Ayer sábado dio comienzo la temporada de caza mayor y de nuevo la reserva de caza del Parque Natural de Cazorla, Segura y Las Villas, que ocupa 65.000 hectáreas de las 110.000 que componen el parque, vuelve a declararse libre de plomo. Es decir, toda la munición que durante esta temporada se utilice en esa reserva deben de ser balas sin plomo. Los cazadores lo saben. En los pliegos elaborados por la Junta de Andalucía queda claro que debe de ser así, y si algún cazador acude a la montería sin ese tipo de munición se le facilitan para que pueda comprarlas en el momento.

«Esta es la tercera temporada decaza mayor sin plomo en el Parque. Aunque ahora han comenzado con esta práctica en la comunidad de Valencia, nosotros fuimos los primeros de toda España en llevarla a cabo», explica el delegado de Medio Ambiente de la Junta de Andalucía, Juan Eugenio Ortega, que se muestra convencido de que, aunque ahora mismo no es así, en el futuro, se llegará a prohibir el plomo en toda la provincia y en toda Andalucía, tal y como ahora ocurre en los humedales.

Pero, ¿por qué? La información disponible sobre concentraciones de plomo en las especies de aves carroñeras en Andalucía, apoya la hipótesis de que existen en el medio niveles altos de este metal asociados a la actividad cinegética, fundamentalmente en la caza mayor. Las balas se fragmentan en el interior de los animales abatidos por los cazadores (que normalmente tienen derecho al trofeo, pero dejan la carne) liberándose esquirlas y dejando disponible el plomo a las aves carroñeras cuando estas se alimentan de esa carne.

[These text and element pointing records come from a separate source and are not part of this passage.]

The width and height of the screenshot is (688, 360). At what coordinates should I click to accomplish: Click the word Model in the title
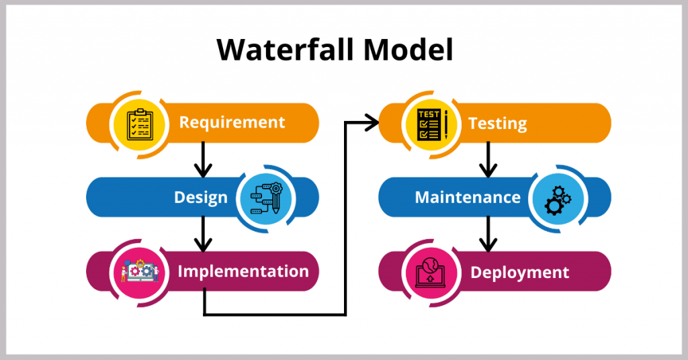coord(409,50)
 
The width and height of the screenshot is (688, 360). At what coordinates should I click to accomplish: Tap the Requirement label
coord(232,122)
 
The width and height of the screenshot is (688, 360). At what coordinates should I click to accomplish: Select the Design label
coord(200,197)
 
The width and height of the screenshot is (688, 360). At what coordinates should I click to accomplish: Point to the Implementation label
coord(243,271)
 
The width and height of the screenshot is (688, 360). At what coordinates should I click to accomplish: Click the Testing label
coord(497,124)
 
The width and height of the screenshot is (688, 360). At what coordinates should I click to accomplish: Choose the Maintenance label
coord(467,197)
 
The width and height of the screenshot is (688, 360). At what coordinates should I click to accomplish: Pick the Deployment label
coord(519,272)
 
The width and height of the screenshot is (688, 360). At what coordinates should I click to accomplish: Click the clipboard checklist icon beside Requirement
coord(140,124)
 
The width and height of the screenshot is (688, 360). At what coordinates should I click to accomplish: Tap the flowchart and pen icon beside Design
coord(266,197)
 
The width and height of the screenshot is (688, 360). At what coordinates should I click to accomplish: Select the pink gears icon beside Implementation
coord(140,271)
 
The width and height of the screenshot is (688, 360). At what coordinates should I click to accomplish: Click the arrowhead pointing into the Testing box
coord(372,122)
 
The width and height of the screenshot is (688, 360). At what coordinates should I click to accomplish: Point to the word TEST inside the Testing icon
coord(429,115)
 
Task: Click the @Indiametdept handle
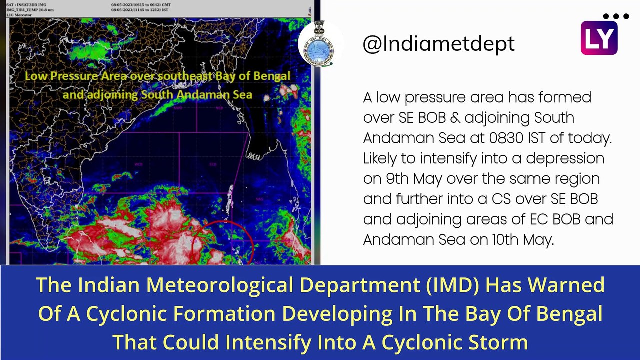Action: pos(438,44)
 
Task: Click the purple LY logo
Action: pos(599,38)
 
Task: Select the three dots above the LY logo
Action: pos(616,16)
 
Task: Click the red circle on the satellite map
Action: pos(223,244)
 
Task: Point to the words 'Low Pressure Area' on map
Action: pos(76,76)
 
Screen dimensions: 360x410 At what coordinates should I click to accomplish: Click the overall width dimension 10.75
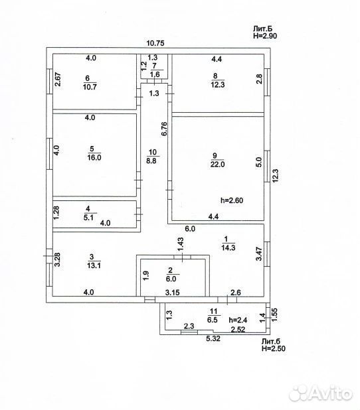(x=155, y=43)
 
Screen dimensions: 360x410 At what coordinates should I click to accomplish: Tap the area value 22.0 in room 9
(x=218, y=165)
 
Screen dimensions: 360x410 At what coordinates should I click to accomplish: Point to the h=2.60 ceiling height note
(x=232, y=200)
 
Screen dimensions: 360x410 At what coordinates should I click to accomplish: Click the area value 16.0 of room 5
(x=94, y=158)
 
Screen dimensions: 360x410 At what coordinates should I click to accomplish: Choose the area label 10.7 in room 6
(x=90, y=86)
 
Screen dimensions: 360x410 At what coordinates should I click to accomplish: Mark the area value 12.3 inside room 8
(x=218, y=85)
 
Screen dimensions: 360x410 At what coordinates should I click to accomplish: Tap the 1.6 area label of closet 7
(x=155, y=74)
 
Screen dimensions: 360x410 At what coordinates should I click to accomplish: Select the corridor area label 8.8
(x=151, y=161)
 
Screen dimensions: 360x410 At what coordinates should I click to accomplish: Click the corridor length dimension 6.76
(x=164, y=129)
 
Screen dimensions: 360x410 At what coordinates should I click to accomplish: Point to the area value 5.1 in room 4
(x=88, y=218)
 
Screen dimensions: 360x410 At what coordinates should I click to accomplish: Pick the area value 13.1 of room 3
(x=94, y=265)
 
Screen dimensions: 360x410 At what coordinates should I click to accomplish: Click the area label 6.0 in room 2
(x=171, y=279)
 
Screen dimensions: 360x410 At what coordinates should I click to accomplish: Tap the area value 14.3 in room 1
(x=228, y=247)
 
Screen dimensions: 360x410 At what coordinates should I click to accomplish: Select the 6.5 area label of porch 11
(x=213, y=320)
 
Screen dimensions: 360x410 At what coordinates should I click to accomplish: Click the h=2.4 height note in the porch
(x=238, y=320)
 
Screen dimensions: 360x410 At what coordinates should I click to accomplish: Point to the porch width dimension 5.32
(x=213, y=338)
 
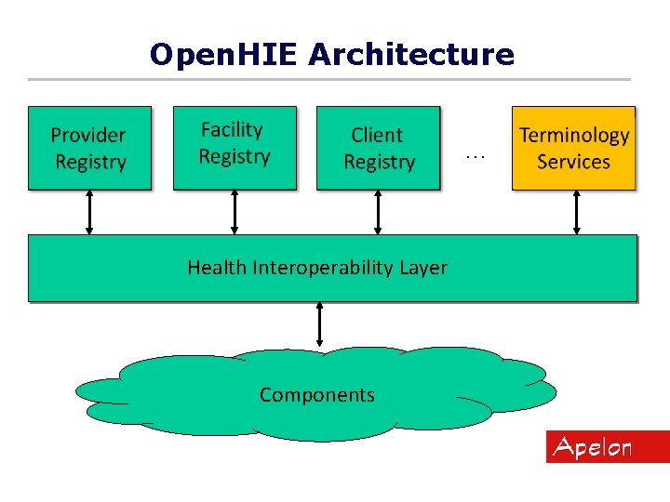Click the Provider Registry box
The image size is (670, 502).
point(89,148)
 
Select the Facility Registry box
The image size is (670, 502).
point(234,148)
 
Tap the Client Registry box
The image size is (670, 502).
point(378,148)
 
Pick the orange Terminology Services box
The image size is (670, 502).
point(573,148)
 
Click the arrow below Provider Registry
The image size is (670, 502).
point(89,212)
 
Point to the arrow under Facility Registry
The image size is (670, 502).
point(234,212)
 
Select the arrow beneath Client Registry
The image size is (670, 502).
point(378,212)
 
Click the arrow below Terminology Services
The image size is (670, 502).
point(577,212)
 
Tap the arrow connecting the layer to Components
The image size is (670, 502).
point(319,324)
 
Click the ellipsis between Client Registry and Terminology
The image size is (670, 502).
point(476,157)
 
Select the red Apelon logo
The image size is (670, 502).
point(607,447)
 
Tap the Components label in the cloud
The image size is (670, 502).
point(317,395)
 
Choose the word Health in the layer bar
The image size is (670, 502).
point(217,268)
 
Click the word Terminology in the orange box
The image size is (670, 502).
point(574,136)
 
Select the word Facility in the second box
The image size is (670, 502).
point(232,130)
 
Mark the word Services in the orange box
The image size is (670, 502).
point(573,162)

La exposición a dosis elevadas de metales pesados provoca efectos nocivos fácilmente detectables y en último término la muerte del animal, sin embargo lo habitual es la exposición crónica, entendida como la puesta en contacto del tóxico con el organismo de forma continuada y a dosis relativamente bajas como para relacionarse con efectos nocivos evidentes. Ciertos metales como el plomo son capaces de alterar la función endocrina en animales y una exposición subletal durante el desarrollo es capaz de provocar disfunciones hormonales. Su acumulación final en hueso, afecta a su correcta mineralización provocando patologías óseas.

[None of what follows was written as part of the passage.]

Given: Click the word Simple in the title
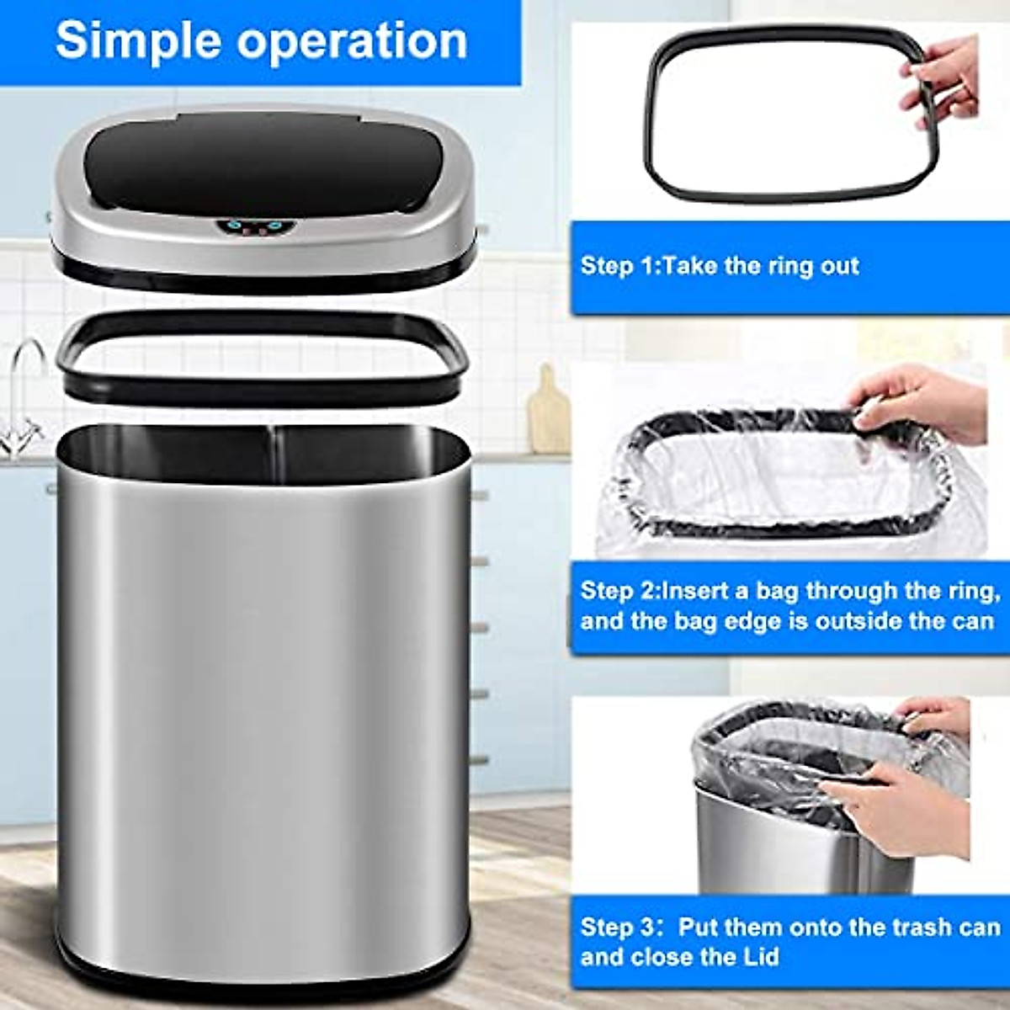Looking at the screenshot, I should [x=139, y=40].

Ante este escenario, la Consejería de Medio Ambiente, a través del Plan de Recuperación y Conservación de aves necrófagas realizó un proyecto de investigación utilizando buitres leonados como especie testigo, consistente en la captura de ejemplares en distintos puntos de muestreo para medir concentraciones de plomo en sangre. Los niveles de plomo en sangre indican exposición reciente al contrario que en hueso donde implican acumulación, pero son un buen indicador de los niveles de este metal en el medio y de su exposición sobre las aves carroñeras.

La conclusión principal fue una clara exposición de los buitres leonados a este metal. Tanto las medias obtenidas en dos de los tres lugares de muestreo como, especialmente, los valores concretos de algunos ejemplares analizados, revelaron niveles de plomo que podrían considerarse como intoxicación. Por la dieta y ecología trófica de esta especie, puede inferirse que existen niveles altos de plomo en el medio y, de forma más específica, en los cadáveres provenientes de la actividad cinegética de la caza mayor.

«Es conocido que después del veneno, el plumbismo es la segunda de las causas de mortalidad no natural del quebrantahuesos en todo el ámbito europeo y se tiene la constancia de la muerte de al menos dos ejemplares del proyecto de reintroducción del quebrantahuesos por esta grave intoxicación en el Parque Natural de la Sierra de Cazorla, Segura y Las Villas», asegura el delegado de Medio Ambiente.

Ante esto, el objetivo está claro: liberar del plomo a la caza mayor. Ortega reconoce que la munición sin plomo es más cara que la normal (casi el doble), pero asegura que en el cómputo global del coste de esta actividad, el incremento es «mínimo». Por lo demás, es «casi» igual de efectiva que la munición tradicional.